Health Officials in Brazil confirmed the first two cases of Zika infection acquired from a blood transfusion in February 2016. In one instance an individual received blood from a transfusion earlier that same year. A series of genetic tests confirmed the man became infected with the virus although he did not develop any symptoms. The second case involved a man who received transfusions for a gunshot wound. Both men received transfusions well before the outbreak of the Zika virus which began in May 2016.

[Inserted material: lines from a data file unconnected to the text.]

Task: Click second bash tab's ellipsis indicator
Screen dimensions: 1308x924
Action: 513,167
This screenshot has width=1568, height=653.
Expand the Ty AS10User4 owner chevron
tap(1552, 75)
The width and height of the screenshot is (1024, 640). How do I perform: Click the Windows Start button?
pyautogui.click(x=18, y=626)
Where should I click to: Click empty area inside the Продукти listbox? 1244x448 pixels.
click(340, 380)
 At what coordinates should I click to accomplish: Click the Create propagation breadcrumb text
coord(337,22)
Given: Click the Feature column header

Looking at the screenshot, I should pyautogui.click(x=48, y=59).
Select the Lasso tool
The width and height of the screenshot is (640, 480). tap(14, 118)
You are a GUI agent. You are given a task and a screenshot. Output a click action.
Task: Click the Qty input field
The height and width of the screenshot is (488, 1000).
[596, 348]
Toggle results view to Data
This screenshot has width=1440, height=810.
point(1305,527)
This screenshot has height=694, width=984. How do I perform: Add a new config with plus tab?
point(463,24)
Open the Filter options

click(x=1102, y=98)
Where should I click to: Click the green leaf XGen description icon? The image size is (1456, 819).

According to the Brazilian health minister, while the two cases can be considered transmission of the virus, the first case is supported through genetic sequencing which compares the virus in the donor with the virus in the person receiving the transfusion. Authorities in Brazil have reminded blood donors that those that have been infected with Zika should abstain from giving blood for 30 days after they have recovered from an infection.

The European Center for Disease Control & Prevention recommends that donors with a history of travelling to areas with active Zika transmission be given deferrals until it is considered safe for them to donate. The American Red Cross recommends that donors returning from Zika confirmed countries postpone donating blood for at least 28 days, while Canada recommends a 21 day deferral period for anyone who has traveled to a known Zika area.

The Pan American Health Organization (PAHO) is requesting $8.5 million from the global community to help research Zika. Officials at PAHO believe that all Countries, especially those in the Americas need to increase resources toward mosquito control and preparing health services to focus on education and awareness of the disease along with development of a vaccine.

On February 2nd, 2016 Dallas County Health & Human Services confirmed that two patients with confirmed cases of sexually transmitted Zika virus had recovered and had been advised to follow up with their primary care physicians. An investigation into both cases has been completed and included such measures as mosquito surveillance near the homes of both patients. According to the DCHHS, no evidence of mosquito vector activity has been found in either area. Officials have concluded that one patient became sick after travelling to an affected county and the second became symptomatic after sexual contact with the first patient.

The DCHHS recommends that Doctors consider Zika virus infection in patients that have not traveled to an affected area but had unprotected sex within a 2 week time frame with a person who’s travel history and symptoms fits the profile of the disease.

Extensive research is being undertaken by the government in the United Kingdom and a Japanese based pharmaceutical company to develop a vaccine for Zika. The UK Medical Research Council recently announced a fast-track Zika virus research program with an initial $1.45 million in grants. Several projects are set to collaborate with the countries most affected, including Brazil. Some of the research topics include host and immune system response, viral features, and epidemiology. Based on requests from international health experts, researchers in Japan are working towards developing a vaccine against Dengue virus in addition to working on a vaccine for Zika.